Excerpted records -
————

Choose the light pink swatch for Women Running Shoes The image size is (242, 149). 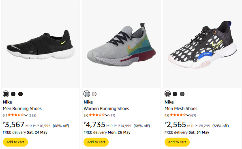(94, 94)
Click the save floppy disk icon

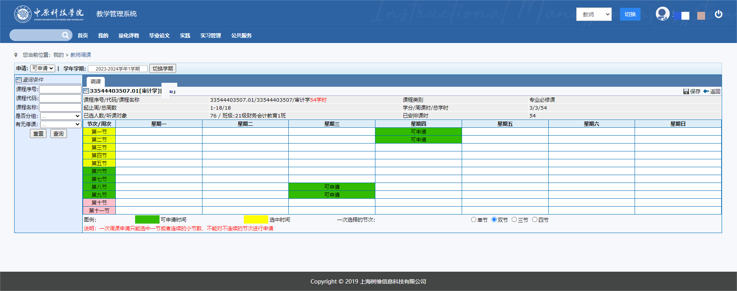(686, 91)
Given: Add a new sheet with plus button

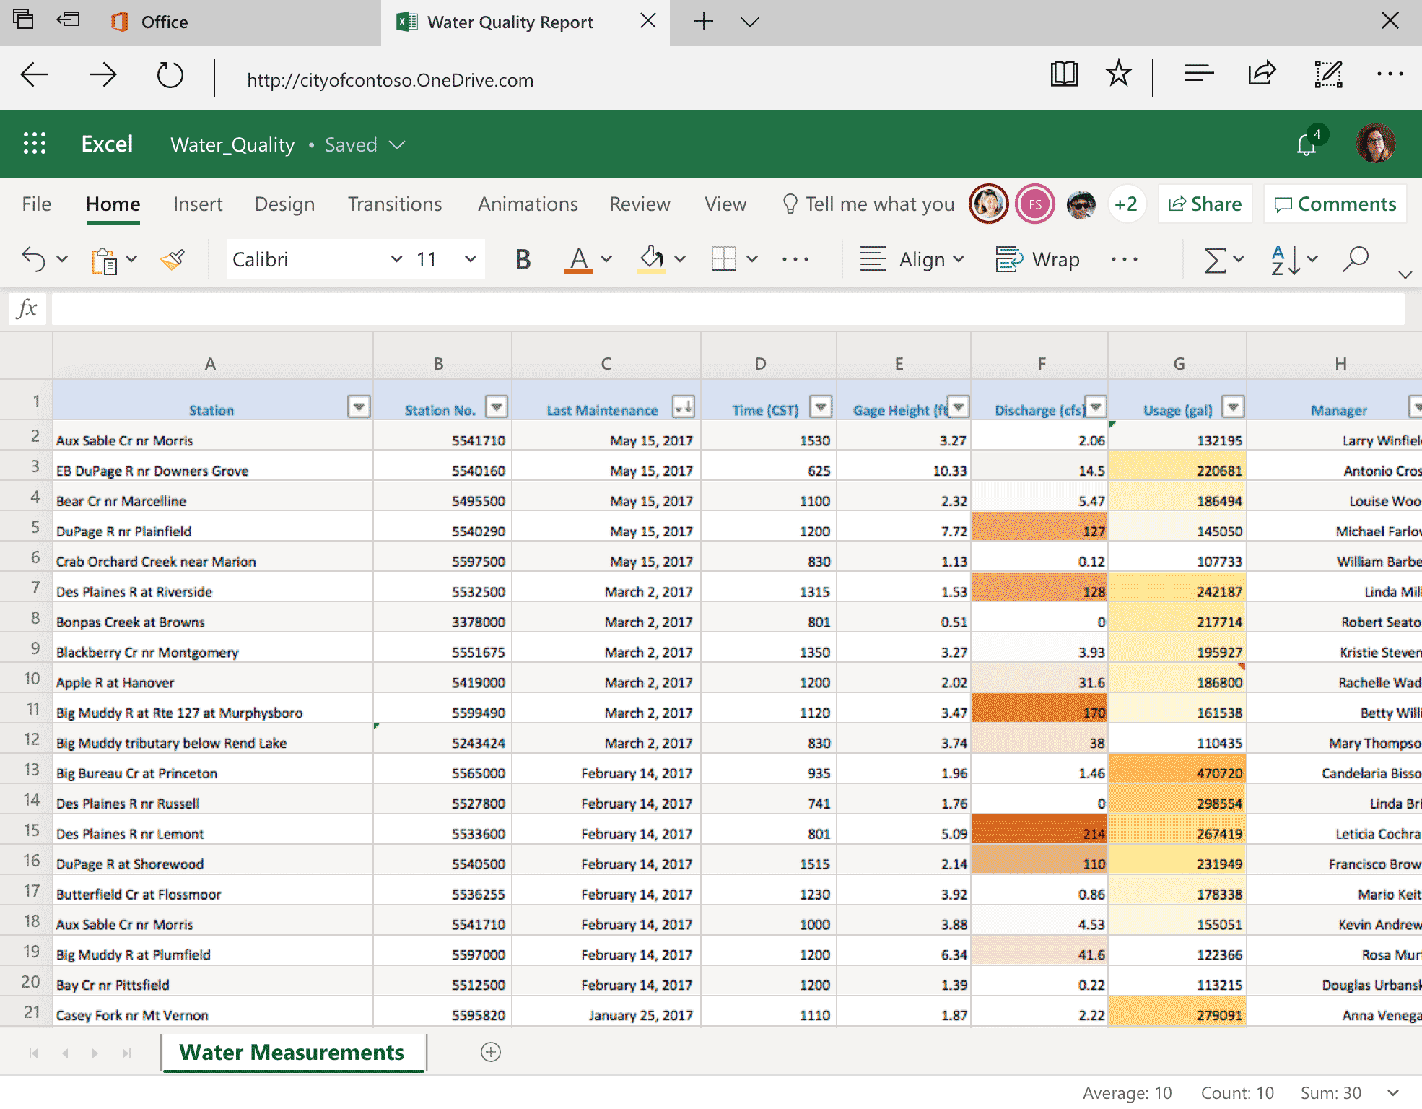Looking at the screenshot, I should click(491, 1052).
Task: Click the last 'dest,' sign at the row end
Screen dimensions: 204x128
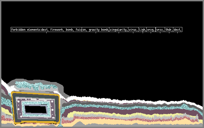Action: coord(178,30)
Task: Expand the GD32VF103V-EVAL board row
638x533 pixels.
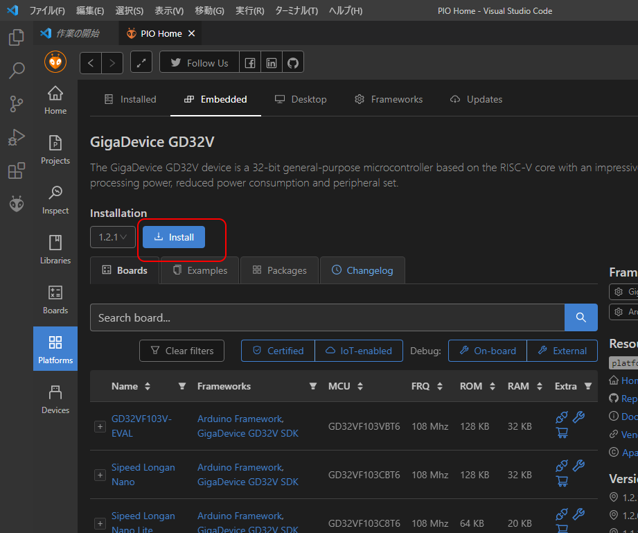Action: point(100,426)
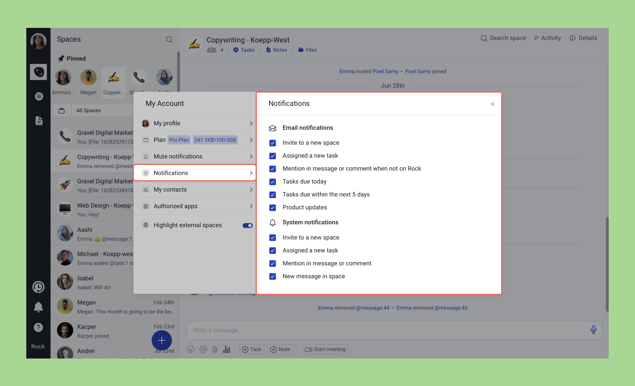This screenshot has height=386, width=635.
Task: Click the help question mark icon
Action: point(38,327)
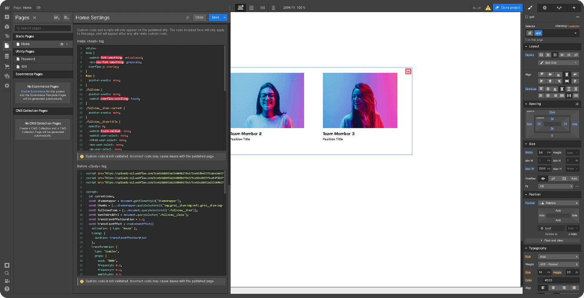The image size is (584, 298).
Task: Open the Save button dropdown arrow
Action: pos(224,17)
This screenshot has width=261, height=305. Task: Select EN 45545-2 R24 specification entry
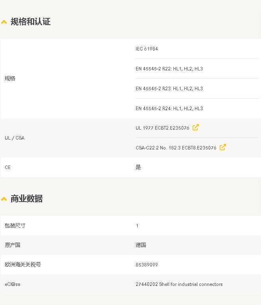tap(169, 108)
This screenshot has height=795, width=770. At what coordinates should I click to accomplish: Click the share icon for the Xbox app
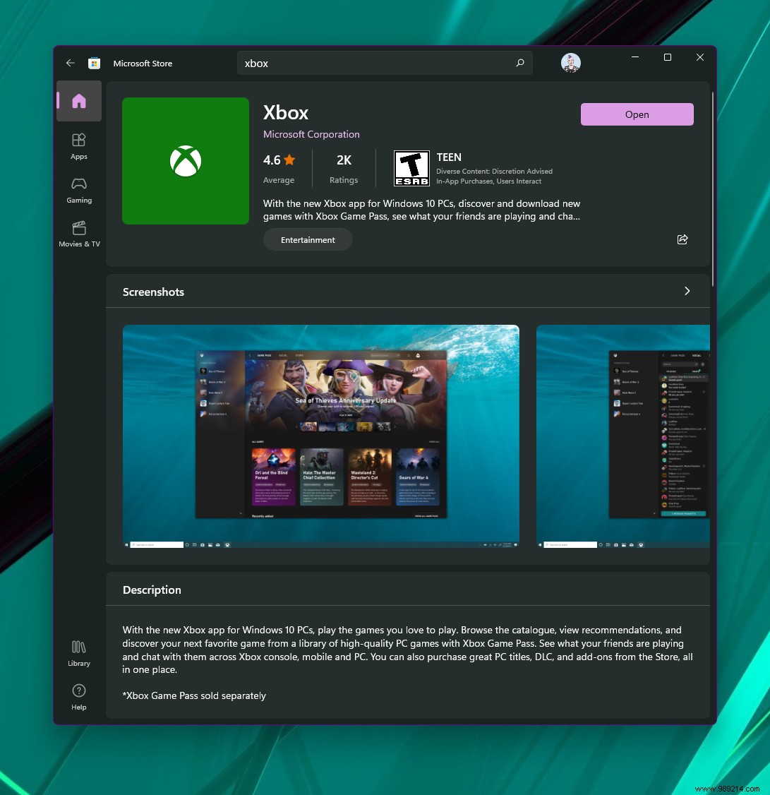click(682, 239)
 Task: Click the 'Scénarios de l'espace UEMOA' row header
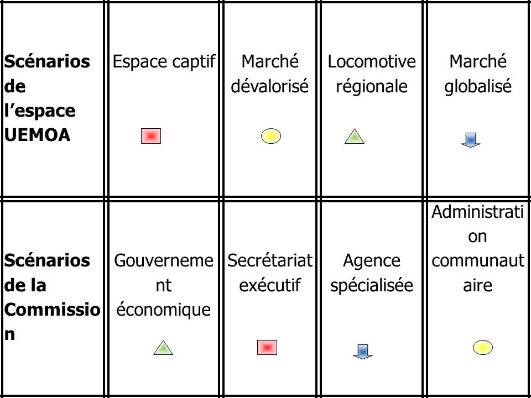[46, 98]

————

Reproduce only the records that begin at the line containing "Click the save floppy disk icon" and end after the line containing "tap(169, 108)", renaming "sheet" to "worksheet" and changing nothing else. Leave the pictures out.

Click the save floppy disk icon

(686, 91)
Given: Add a new worksheet with plus button

Looking at the screenshot, I should click(491, 1052).
Task: Click the last 'dest,' sign at the row end
Screen dimensions: 204x128
Action: coord(178,30)
Task: Expand the GD32VF103V-EVAL board row
638x533 pixels.
Action: point(100,426)
This screenshot has height=386, width=635.
Task: Click the help question mark icon
Action: point(38,327)
The image size is (584, 298).
Task: Open the Save button dropdown arrow
Action: pos(224,17)
This screenshot has width=261, height=305. Task: Select EN 45545-2 R24 specification entry
tap(169, 108)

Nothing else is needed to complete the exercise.